━━ EXTRACT PROVIDED ━━

But we do know what is going on.  We are just waiting to see what Hannah’s plan is.

Trigger photo

One of my favorite Hannah pics

I was talking to a friend last night about everything that was going on, and he made the comment that I sounded pretty together on the phone.   Being that I hadn’t spoken to him for a few months, I took that to mean he was surprised I wasn’t crying on the phone or being really sad.

Reality is, there is only so much crying one can do, you know?   We are living with this situation 24/7, literally.  That first week, it was chaos, emotional hell, and we thought we only had days left with her.  As horrible as it is to say, it is weeks later now, and you become almost immune to the minute-to-minute happenings with Hannah, especially since she is sleeping 23 hours a day.   Even Ethan and Abby have gotten used to the situation with discussion of Hannah’s changes in condition, her meds, her O2 and humidifier running, and having a nurse here almost 70 hours a week.

Daddy and I are just completely emotionally and physically exhausted at this point.   We are just waiting on every breath Hannah makes to make sure there is a next breath, and we are scared for our hell to begin when she doesn’t take that next breath.

I don’t talk on the phone to people much these days.  Thank goodness for my blog, Facebook, email, and texts so I can keep everyone updated.  I don’t have it in me to talk to those whom I know are going to break down crying.  I don’t know how to comfort other people right now without losing it myself.   I really only text and talk on the phone or in person to those who I know can be strong enough to have the conversations.

Hannah’s bed in the living room which is where the kids, Daddy, and I watch TV, have dinner, and basically live our lives.  She is front and center, and it gives us a lot of opportunity to talk to her, shower kisses on her, and give her attention.   The kids also give her kisses each time they go to school and when they come back.  We don’t know how much she can hear or understand at this point, but if there is a chance she can hear, we want her to here us, the laughing, the yelling at her brother and sister to stop fighting, just hear us around her.  There is always someone with her in this room (including me right now doing my ‘night shift.).   She is never, ever alone.

Even though our days aren’t filled with constant depression (who can live like that when you have two other kids), I have found that we each have certain triggers that will just hit us and we lose it.

I have been trying to work on getting our photobook done from our Make A Wish trip.  We had over 1000 pictures taken during that week, and it is such a huge project.  But it took me months to even start it, which I did about two months before this latest situation changed.  Two weeks ago, I tried to restart the project, wanting to get it done before … well, before something happens.

━━━
━━ RECORDS ━━

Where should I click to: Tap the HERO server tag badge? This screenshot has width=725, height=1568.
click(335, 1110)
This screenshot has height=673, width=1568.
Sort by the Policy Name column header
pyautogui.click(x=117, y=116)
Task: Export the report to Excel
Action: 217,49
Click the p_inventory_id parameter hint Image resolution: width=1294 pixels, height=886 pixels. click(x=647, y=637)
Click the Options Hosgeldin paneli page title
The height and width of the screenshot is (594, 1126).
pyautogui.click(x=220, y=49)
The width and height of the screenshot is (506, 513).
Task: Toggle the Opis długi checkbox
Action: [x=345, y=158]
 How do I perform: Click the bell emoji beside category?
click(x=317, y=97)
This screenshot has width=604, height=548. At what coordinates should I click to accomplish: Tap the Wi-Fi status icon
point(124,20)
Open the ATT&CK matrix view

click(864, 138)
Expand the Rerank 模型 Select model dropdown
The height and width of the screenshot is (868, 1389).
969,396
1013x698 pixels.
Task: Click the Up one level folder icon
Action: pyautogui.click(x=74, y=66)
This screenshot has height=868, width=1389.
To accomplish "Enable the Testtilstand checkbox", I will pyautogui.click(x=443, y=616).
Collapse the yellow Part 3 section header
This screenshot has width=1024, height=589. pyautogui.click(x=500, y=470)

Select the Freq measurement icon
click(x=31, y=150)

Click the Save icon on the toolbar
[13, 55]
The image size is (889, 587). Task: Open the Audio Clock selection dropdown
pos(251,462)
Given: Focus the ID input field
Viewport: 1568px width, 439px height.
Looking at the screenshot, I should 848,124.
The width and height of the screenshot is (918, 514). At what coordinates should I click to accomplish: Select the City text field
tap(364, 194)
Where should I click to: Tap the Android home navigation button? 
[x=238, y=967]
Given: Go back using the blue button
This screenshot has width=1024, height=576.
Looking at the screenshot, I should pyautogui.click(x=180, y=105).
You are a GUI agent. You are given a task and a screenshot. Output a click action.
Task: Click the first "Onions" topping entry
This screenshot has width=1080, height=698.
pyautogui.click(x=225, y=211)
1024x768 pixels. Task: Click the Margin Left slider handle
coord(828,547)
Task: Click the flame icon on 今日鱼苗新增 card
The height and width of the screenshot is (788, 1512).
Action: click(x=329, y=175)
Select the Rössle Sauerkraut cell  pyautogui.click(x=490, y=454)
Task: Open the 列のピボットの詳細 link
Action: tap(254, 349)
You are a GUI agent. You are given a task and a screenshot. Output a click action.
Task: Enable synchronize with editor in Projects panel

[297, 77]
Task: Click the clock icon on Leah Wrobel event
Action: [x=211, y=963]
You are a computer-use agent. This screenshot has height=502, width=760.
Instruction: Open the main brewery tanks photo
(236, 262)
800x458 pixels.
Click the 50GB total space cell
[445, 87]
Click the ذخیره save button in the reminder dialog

━━━

WHAT THE TASK ASKS:
Answer these questions about the blog post on Hannah, numbering your answers 1., 2., 3.:
1. How many hours a day is Hannah sleeping?
2. In which room is Hannah's bed?
3. How many pictures were taken during the week of the Make A Wish trip?

RESULT OF THIS TASK:
1. 23 hours a day.
2. The living room.
3. Over 1000.